#### ESERCIZIO BREVE
Riporta per intero ogni riga qui sotto che contiene la parola "perform".
------ RACCOLTA DATI ------
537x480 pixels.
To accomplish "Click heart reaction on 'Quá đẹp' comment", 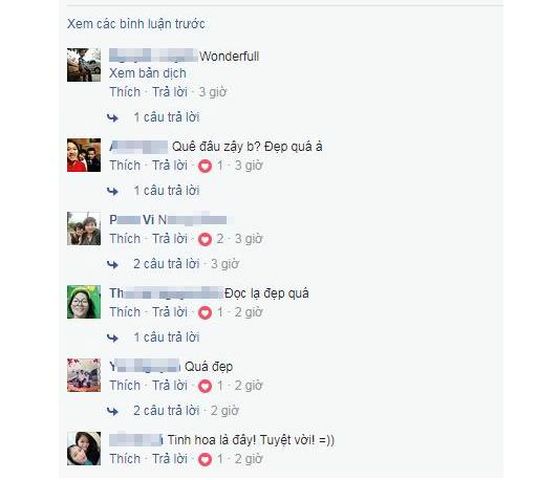I will click(205, 386).
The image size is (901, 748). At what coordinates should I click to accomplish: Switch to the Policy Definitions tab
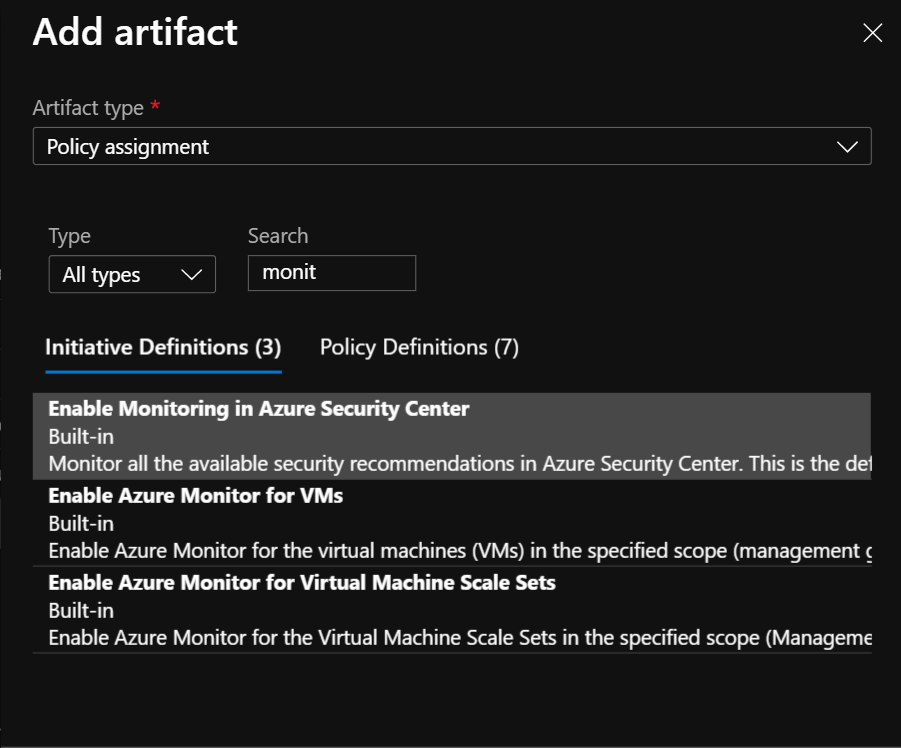(x=419, y=347)
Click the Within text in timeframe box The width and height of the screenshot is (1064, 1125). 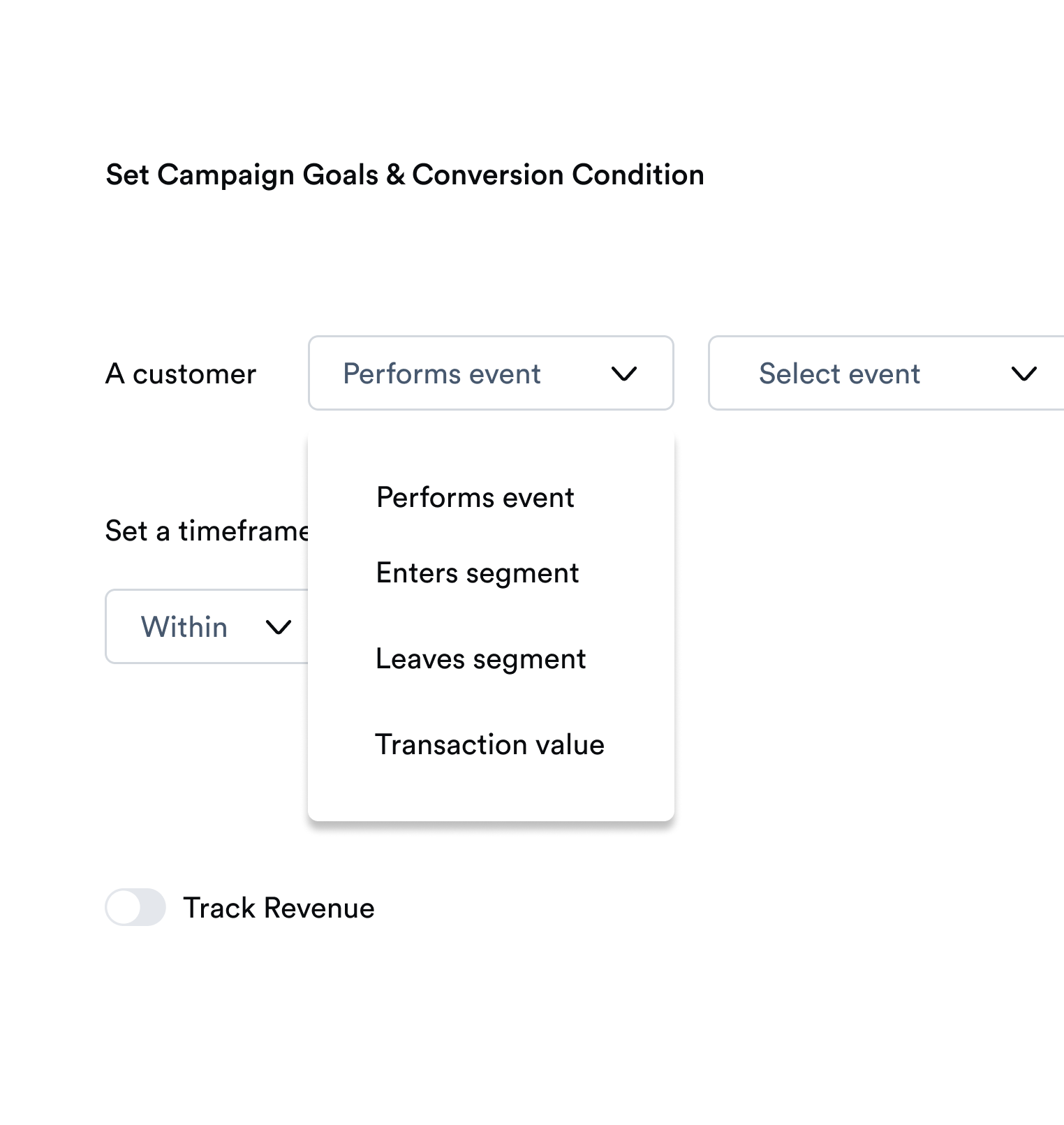tap(184, 627)
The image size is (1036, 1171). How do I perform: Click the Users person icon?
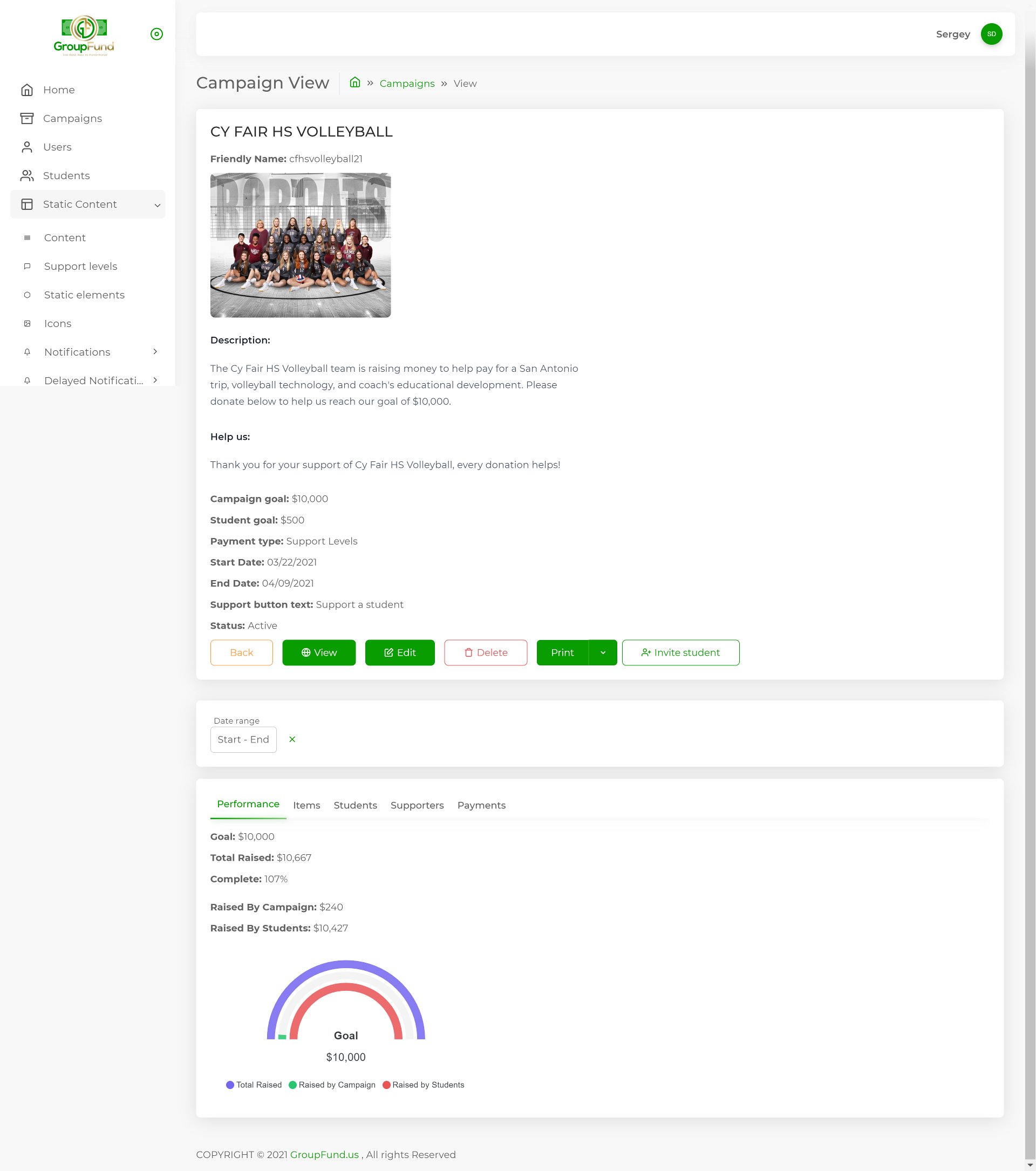pos(27,147)
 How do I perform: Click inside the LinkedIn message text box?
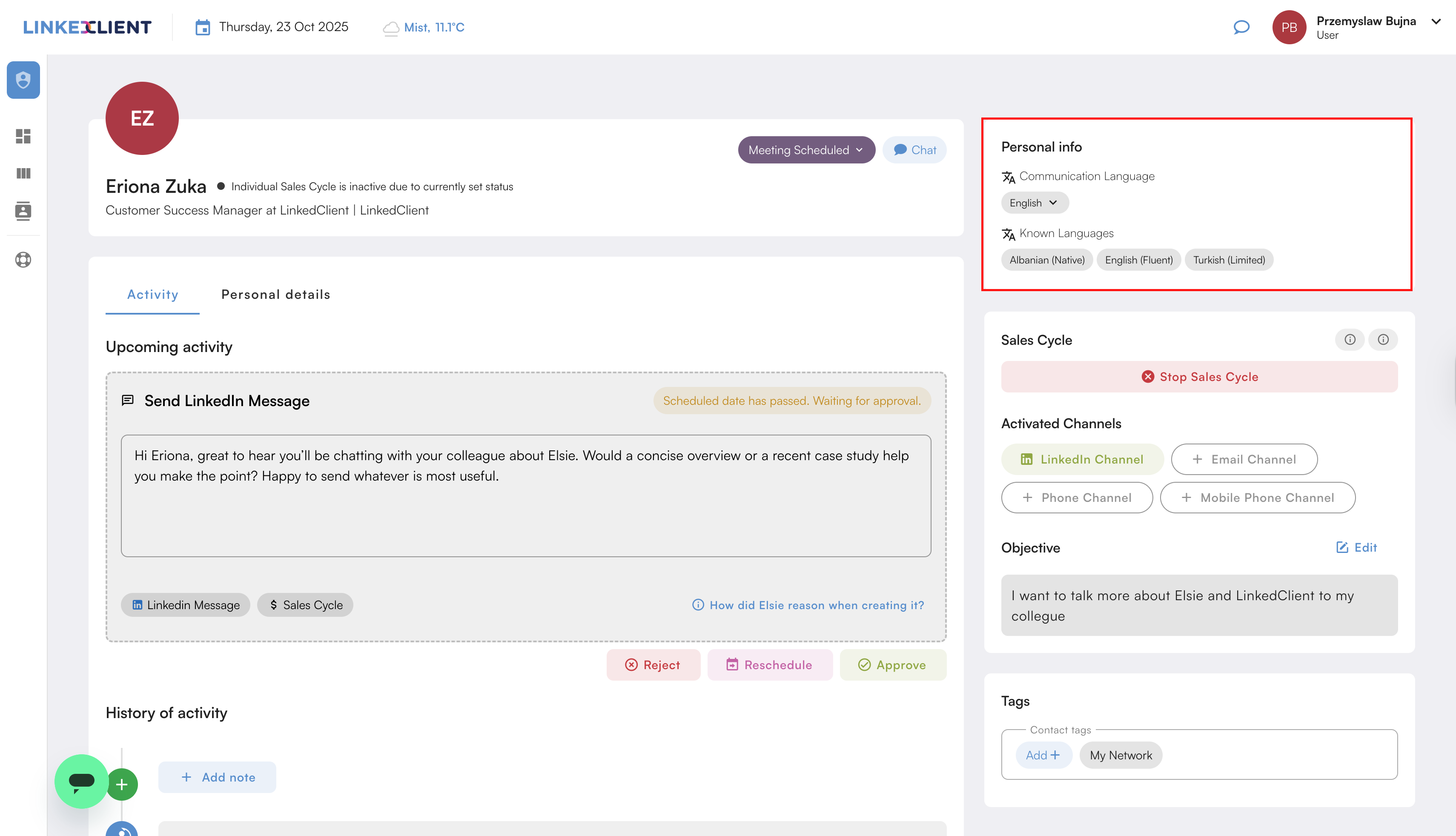(x=525, y=495)
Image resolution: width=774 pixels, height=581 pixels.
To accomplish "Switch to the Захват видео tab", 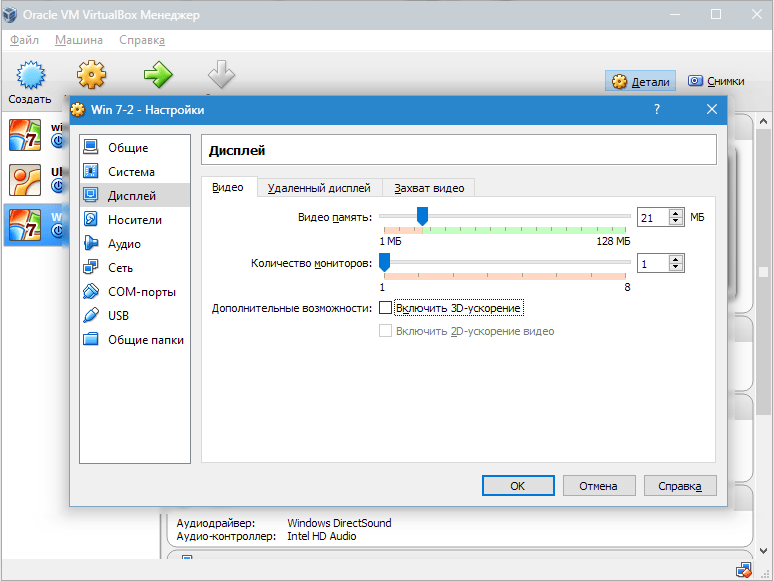I will tap(428, 188).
------
#### RISPOSTA COMPLETA
The image size is (1036, 1171). How do I perform: Click the Users person icon?
 How do I perform: Click inside the LinkedIn message text box?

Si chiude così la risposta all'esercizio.